The Wittenbergers, therefore, received the invitation to a colloquy with distrust, and resisted it. Luther declared that such a conference was useless, since he would not yield an inch to his opponents. Melanchthon even suggested to the Elector that he should forbid their attendance. They thought that “honorable Papists” should be invited as judges on a question touching the real presence! But the Elector was unwilling to displease the Landgrave, and commanded the Reformers to attend. When they arrived at the Hessian frontier, Luther declared that nothing could induce him to cross it without a safe-conduct from the Landgrave (which arrived in due time). They reached Marburg on the last of September, three days after the Swiss.

How different the three historic appearances of Luther in public! In the Leipzig disputation with Eck, we see him struggling in the twilight for emancipation from the bondage of popery. At Worms he stood before the Emperor, with invincible courage, as the heroic witness of the liberty of conscience. Marburg he entered reluctantly, at the noonday heat of his labors, in bad humor, firmly set in his churchly faith, imperious and obstinate, to face the Swiss Reformers, who were as honest and earnest as he, but more liberal and conciliatory. In Leipzig he protested as a Catholic against the infallibility of pope and council; in Worms he protested against the papal tyranny over the Bible and private judgment; in Marburg he protested as a conservative churchman against his fellow-Protestants, and in favor of the catholic faith in the mystery of the sacrament. On all occasions he was equally honest, firm, and immovable, true to his words at Worms, “Here I stand: I cannot do otherwise.” The conduct of the two parties at that Conference is typical of the two confessions in their subsequent dealings with each other.

The visitors stopped at an inn, but were at once invited to lodge in the castle, and treated by the Landgrave with princely hospitality.

The Reformed called upon the Lutherans, but met with a cool reception. Luther spoke a kind word to Oecolampadius; but when he first met his friend Bucer, who now sided with Zwingli, he shook his hand, and said, smiling, and pointing his finger at him, “You are a good-for-nothing knave.”

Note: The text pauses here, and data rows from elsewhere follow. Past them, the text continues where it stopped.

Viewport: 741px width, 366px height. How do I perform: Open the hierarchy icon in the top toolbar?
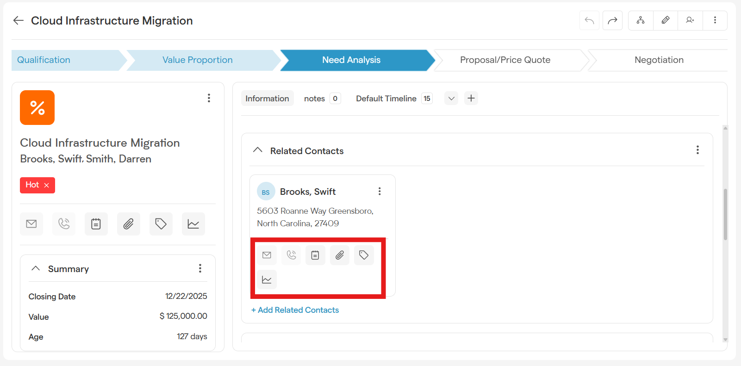click(x=641, y=20)
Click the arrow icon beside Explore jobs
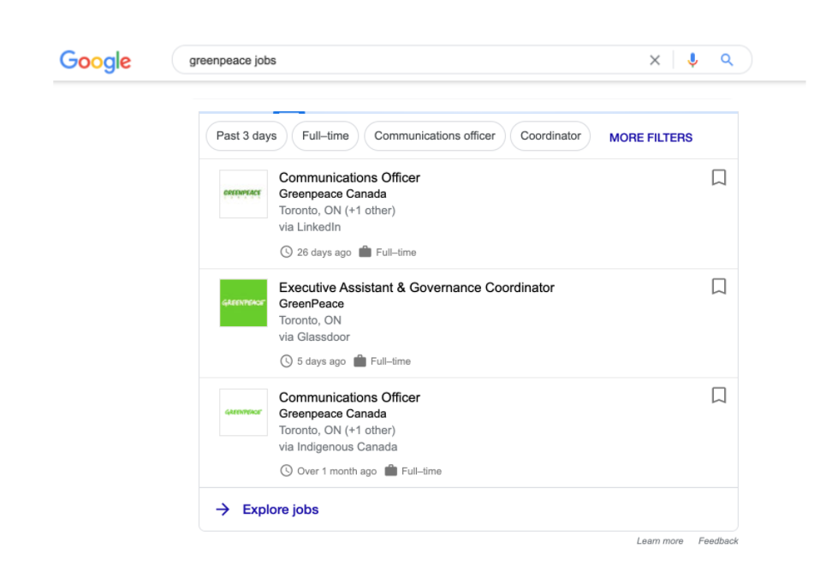Image resolution: width=820 pixels, height=572 pixels. pos(223,509)
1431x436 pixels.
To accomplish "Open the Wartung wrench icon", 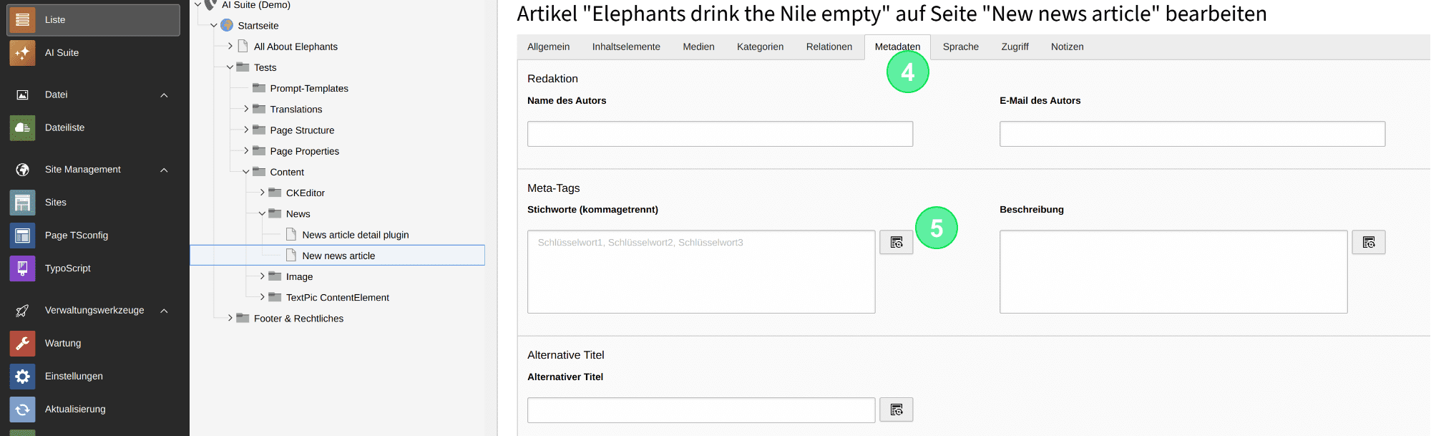I will coord(22,344).
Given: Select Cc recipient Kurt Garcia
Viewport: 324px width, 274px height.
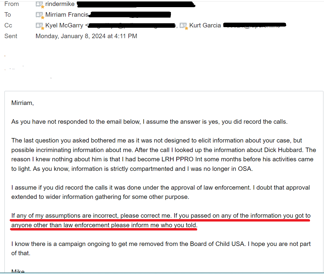Looking at the screenshot, I should (205, 26).
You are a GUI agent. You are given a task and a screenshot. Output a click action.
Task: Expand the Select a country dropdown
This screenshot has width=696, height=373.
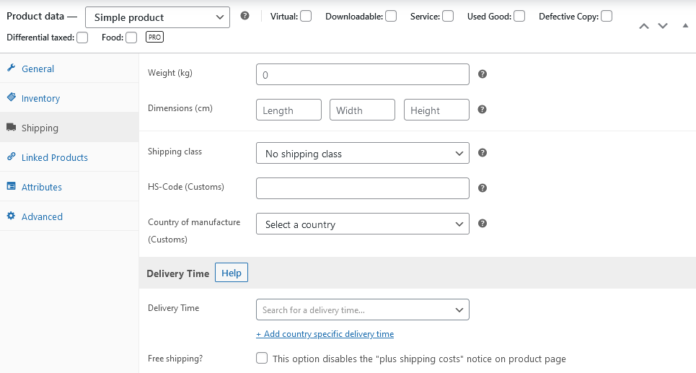pyautogui.click(x=363, y=224)
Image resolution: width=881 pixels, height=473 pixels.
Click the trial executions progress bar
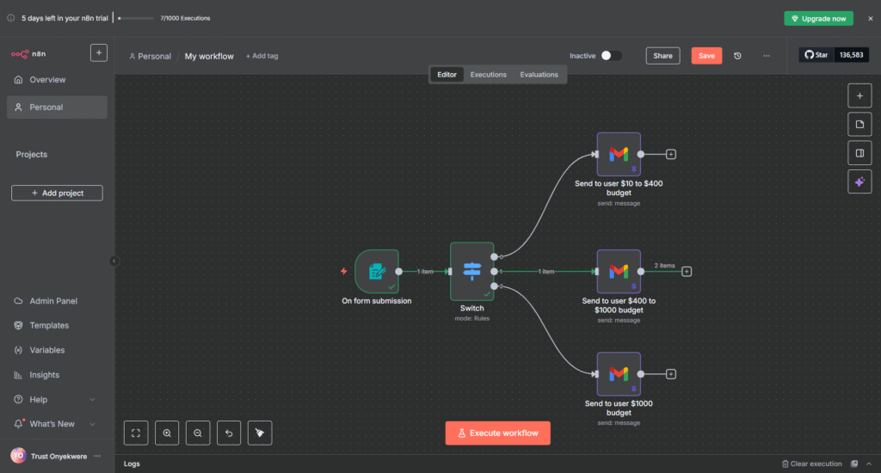(x=136, y=18)
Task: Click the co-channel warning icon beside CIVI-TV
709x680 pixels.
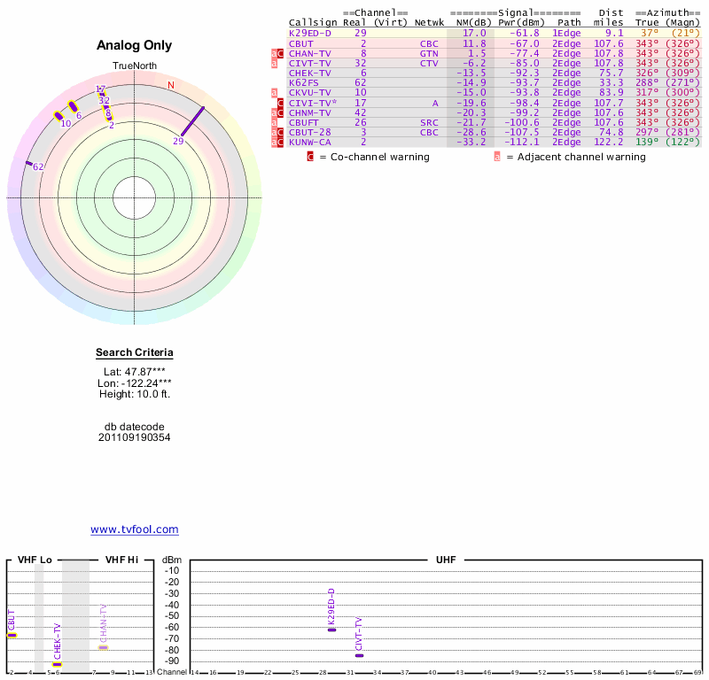Action: (282, 103)
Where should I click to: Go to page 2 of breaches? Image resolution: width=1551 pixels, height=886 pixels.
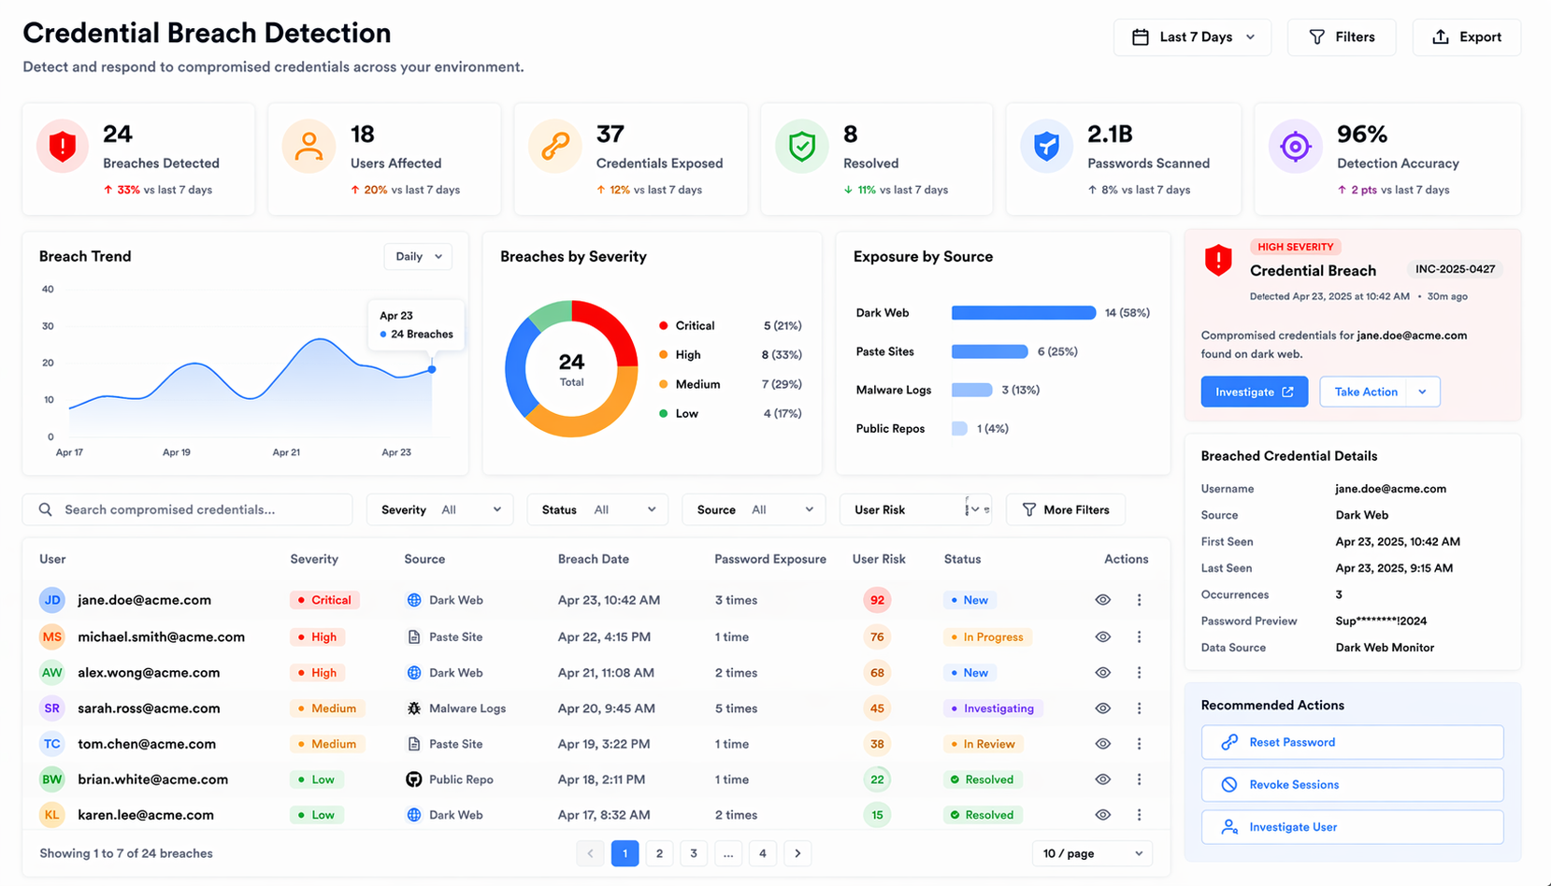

In that romantic old castle of Marburg which overlooks the quaint city, and the beautiful and fertile valley of the Lahn, the famous Conference was held on the first three days of October. It was the first council among Protestants, and the first attempt to unite them. It attracted general attention, and promised to become world-historical. Euricius Cordus, a professor of medicine at Marburg, addressed, in a Latin poem, “the penetrating Luther, the gentle Oecolampadius, the magnanimous Zwingli, the eloquent Melanchthon, the pious Schnepf, the brave Bucer, the true-hearted Hedio,” and all other divines who were assembled in Marburg, with an appeal to heal the schism. “The church,” he says, “falls weeping at your feet, and begs you, by the mercies of Christ, to consider the question with pure zeal for the welfare of believers, and to bring about a conclusion of which the world may say that it proceeded from the Holy Spirit.” Very touching is the prayer with which Zwingli entered upon the conference: “Fill us, O Lord and Father of us all, we beseech Thee, with thy gentle Spirit, and dispel on both sides all the clouds of misunderstanding and passion. Make an end to the strife of blind fury. Arise, O Christ, Thou Sun of righteousness, and shine upon us. Alas! while we contend, we only too often forget to strive after holiness which Thou requirest from us all. Guard us against abusing our powers, and enable us to employ them with all earnestness for the promotion of holiness.”